Dr. Jeffrey Schatz
Associate Professor

After earning his bachelor of science degree at the University of Iowa in 1989, Dr. Schatz went on to earn his Ph.D. in 1997 from the Clinical Psychology Training Program at Washington University in St. Louis. From 1996 to 1998 he was a postdoctoral fellow in Clinical Neuropsychology at the University of California, San Francisco.

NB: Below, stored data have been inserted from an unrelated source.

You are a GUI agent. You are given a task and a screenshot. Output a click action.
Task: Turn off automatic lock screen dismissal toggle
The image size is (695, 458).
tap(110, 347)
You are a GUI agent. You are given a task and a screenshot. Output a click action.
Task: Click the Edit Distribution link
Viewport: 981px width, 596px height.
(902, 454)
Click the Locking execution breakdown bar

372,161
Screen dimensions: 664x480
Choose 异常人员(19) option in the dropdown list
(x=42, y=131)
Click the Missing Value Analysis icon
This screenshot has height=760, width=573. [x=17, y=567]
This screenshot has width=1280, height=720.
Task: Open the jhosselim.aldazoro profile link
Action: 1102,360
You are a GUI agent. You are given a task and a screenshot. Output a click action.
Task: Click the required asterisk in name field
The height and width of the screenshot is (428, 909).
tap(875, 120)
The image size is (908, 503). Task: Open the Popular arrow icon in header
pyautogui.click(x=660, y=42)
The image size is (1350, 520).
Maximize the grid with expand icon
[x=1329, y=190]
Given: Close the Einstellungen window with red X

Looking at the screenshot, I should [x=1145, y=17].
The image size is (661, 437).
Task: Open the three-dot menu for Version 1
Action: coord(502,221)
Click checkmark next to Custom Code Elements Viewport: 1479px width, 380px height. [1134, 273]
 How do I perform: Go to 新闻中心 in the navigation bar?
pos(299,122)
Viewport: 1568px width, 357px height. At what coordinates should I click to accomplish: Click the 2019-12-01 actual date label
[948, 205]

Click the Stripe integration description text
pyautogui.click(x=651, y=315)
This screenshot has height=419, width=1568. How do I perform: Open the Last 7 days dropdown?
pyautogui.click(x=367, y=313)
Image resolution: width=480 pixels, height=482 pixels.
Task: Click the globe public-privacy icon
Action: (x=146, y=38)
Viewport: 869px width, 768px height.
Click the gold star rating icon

Dr. Schatz's major area of work is in understanding childhood disorders that affect cognitive and learning abilities. Specific areas of work are:

• Pediatric neuropsychology
• Biopsychosocial factors in sickle cell disease, particularly in terms of understanding cognitive development and promoting educational success
• Attention development and the brain (developmental cognitive neuroscience)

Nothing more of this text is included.